Merging PDFs is one of the most common document tasks, yet most solutions either cost money (Adobe Acrobat), require installing desktop software, or upload your files to a third-party server. None of that is necessary. This guide shows you how to merge PDFs for free, privately, and in seconds.
Why merge PDFs in the browser?
Server-based PDF mergers have a fundamental problem: your files leave your device. For personal documents this might be acceptable, but for contracts, financial statements, medical records, or legal filings, it's a risk most people don't think about.
- Your files pass through a third-party server — the operator can access them.
- “Temporary” storage policies are unverifiable — you can't confirm deletion.
- Free services often fund themselves through advertising networks that track your activity.
- A data breach at the service exposes your documents.
A browser-based tool eliminates these risks entirely. The PDF merge happens in your browser's memory using JavaScript. The merged file is saved directly to your device. You can verify this in DevTools → Network: zero file uploads.
How to merge PDFs step by step
- Open ImagePal's Merge PDFs tool.
- Drop your PDF files into the upload area, or click to browse. You can add up to 5 PDFs at once.
- Reorder the PDFs by dragging them in the list. The pages from each PDF will appear in this sequence in the final document.
- Click “Merge PDFs.”
- Download the merged document.
Common use cases
Business and legal
- Combining a contract with its appendices and signature pages
- Merging invoices into a single file for accounting or reimbursement
- Assembling proposal documents from separate sections written by different team members
- Creating a complete loan application package from individual documents
Academic and research
- Combining research papers or journal articles for a literature review
- Merging thesis chapters into a single submission file
- Assembling conference presentation slides with handout materials
Personal
- Combining scanned receipts for insurance claims or tax filings
- Merging travel documents (booking confirmations, itineraries, tickets) into one file
- Assembling application documents for visa, rental, or school applications
What happens during a merge
When you click “Merge,” ImagePal reads each PDF file in browser memory, extracts all pages from each document in order, and copies them into a new PDF document.
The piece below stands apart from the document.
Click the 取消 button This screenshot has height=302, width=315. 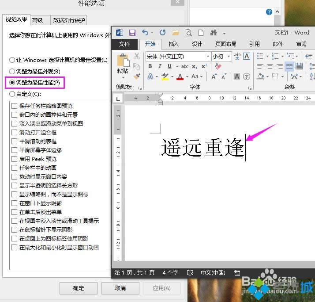tap(120, 288)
The process preserves everything from the original files:
- Page dimensions — each page keeps its original size, even if PDFs have different page sizes
- Text and fonts — all text remains selectable and searchable
- Images and graphics — embedded images retain their original quality
- Annotations and form fields — preserved as they appear in the source
- Links and bookmarks — internal links within each source PDF continue to work
Tips for the best results
- Order matters — arrange PDFs in the sequence you want before merging. The tool copies pages in the order shown.
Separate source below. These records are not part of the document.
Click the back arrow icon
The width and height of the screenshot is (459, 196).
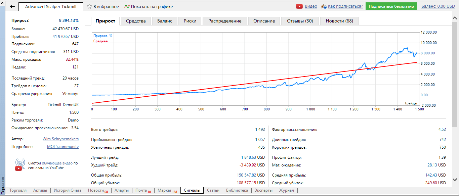coord(12,6)
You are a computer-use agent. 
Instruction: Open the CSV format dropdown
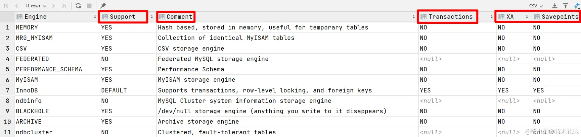point(536,6)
- Check page counts — the tool shows each PDF's page count after upload. Use this to verify you have the right files.
- Watch file sizes — if the merged output is too large for your use case (e.g., email attachment limits), consider whether any source PDFs contain unnecessarily high-resolution images.
- Password-protected PDFs — encrypted PDFs can't be merged directly. Remove password protection first if you have the rights to do so.
Merge PDFs vs. other approaches
Adobe Acrobat
Acrobat Pro can merge PDFs, but it requires a paid subscription ($22.99/month). For a task you might do once a week, that's expensive. Acrobat's free online tool uploads your files to Adobe's servers.
Desktop software (PDFsam, etc.)
Free desktop tools like PDFsam work well but require installation. If you're on a managed work computer or Chromebook, installation may not be possible.
Online tools (iLovePDF, Smallpdf, etc.)
Popular online mergers are convenient but upload your files to their servers. Free tiers often have daily limits, watermarks, or file size restrictions. For sensitive documents, this is a meaningful trade-off.
Browser-based (ImagePal)
No installation, no uploads, no cost, no limits beyond the 5-file / 100 MB cap. The trade-off is that very large files (hundreds of megabytes) may be slow in the browser compared to native desktop software.
The bottom line
Merging PDFs doesn't require paid software or trusting a server with your documents. Drop your files, drag to reorder, click merge, and download. Your documents stay on your device the entire time.